Edge Computing for Low-Latency loT Applications in Smart Cities
DOI:
https://doi.org/10.22105/siot.v1i4.251Keywords:
Edge computing, Internet of things, Smart cities, Low latency, Real-time processingAbstract
The swift advancement of Internet of Things (IoT) technologies is transforming traditional urban landscapes into intelligent cities, generating substantial volumes of data from interconnected devices. Nonetheless, the latency associated with cloud computing solutions creates obstacles for time-critical applications, including real-time traffic control, emergency response systems, and environmental monitoring. This paper examines the utilization of edge computing as a practical solution to reduce latency and enhance the effectiveness of IoT applications within smart cities.
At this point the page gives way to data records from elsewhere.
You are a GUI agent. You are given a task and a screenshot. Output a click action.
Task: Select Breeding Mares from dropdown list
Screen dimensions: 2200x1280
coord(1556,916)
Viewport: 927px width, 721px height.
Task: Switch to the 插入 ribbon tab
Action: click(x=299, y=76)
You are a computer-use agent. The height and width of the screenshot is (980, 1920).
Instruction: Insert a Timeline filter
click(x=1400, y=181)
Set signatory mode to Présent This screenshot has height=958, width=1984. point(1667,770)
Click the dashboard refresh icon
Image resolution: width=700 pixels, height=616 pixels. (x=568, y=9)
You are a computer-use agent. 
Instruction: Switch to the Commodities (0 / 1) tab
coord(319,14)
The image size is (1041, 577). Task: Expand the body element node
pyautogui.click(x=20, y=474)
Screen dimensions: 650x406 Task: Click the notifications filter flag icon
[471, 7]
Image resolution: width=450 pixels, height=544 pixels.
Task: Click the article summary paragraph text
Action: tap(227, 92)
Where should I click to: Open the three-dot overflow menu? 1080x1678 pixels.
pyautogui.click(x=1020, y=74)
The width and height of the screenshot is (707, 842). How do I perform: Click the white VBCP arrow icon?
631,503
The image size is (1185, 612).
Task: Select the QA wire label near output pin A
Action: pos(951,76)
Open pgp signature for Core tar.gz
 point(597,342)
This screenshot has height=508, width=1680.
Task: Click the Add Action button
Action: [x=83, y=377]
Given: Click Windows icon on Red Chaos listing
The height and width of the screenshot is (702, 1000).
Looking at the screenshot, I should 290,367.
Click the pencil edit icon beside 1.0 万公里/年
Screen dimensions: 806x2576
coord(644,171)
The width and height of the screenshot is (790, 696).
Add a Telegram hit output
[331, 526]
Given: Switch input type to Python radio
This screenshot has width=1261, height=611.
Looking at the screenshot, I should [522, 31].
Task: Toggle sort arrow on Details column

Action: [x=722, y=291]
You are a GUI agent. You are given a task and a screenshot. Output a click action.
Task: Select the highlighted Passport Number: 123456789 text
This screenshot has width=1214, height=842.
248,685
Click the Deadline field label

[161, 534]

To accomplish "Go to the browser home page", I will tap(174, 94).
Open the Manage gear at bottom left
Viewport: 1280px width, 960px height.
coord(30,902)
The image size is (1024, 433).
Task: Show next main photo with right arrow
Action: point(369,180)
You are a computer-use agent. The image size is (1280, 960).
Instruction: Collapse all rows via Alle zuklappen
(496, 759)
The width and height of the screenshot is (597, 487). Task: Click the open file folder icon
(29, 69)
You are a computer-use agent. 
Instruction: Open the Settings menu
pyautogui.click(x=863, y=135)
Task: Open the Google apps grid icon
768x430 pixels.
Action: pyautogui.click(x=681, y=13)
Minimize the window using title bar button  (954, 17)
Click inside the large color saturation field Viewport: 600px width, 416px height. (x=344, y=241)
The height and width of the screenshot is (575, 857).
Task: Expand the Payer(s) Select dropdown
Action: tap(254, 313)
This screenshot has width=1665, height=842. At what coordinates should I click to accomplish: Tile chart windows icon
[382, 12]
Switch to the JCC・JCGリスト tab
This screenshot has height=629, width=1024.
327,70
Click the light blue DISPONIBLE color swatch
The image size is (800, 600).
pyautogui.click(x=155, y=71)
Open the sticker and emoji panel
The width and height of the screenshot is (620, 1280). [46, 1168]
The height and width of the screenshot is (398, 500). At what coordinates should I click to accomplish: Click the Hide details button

By processing data nearer to its origin—such as IoT sensors and devices—edge computing significantly diminishes the duration required for data transfer and analysis. This localized data processing enhances response times, optimizes bandwidth utilization, and alleviates the stress on centralized cloud infrastructures. Through case studies and empirical evaluations, we assess the efficacy of edge computing in diverse smart city situations, underscoring its capacity to facilitate real-time decision-making and boost overall urban efficiency. Additionally, the paper addresses architectural considerations, security issues, and prospective trends in the integration of edge computing within smart city frameworks. The results indicate that adopting edge computing can cultivate more resilient, adaptive, and effective smart city ecosystems, ultimately improving the quality of life for urban inhabitants.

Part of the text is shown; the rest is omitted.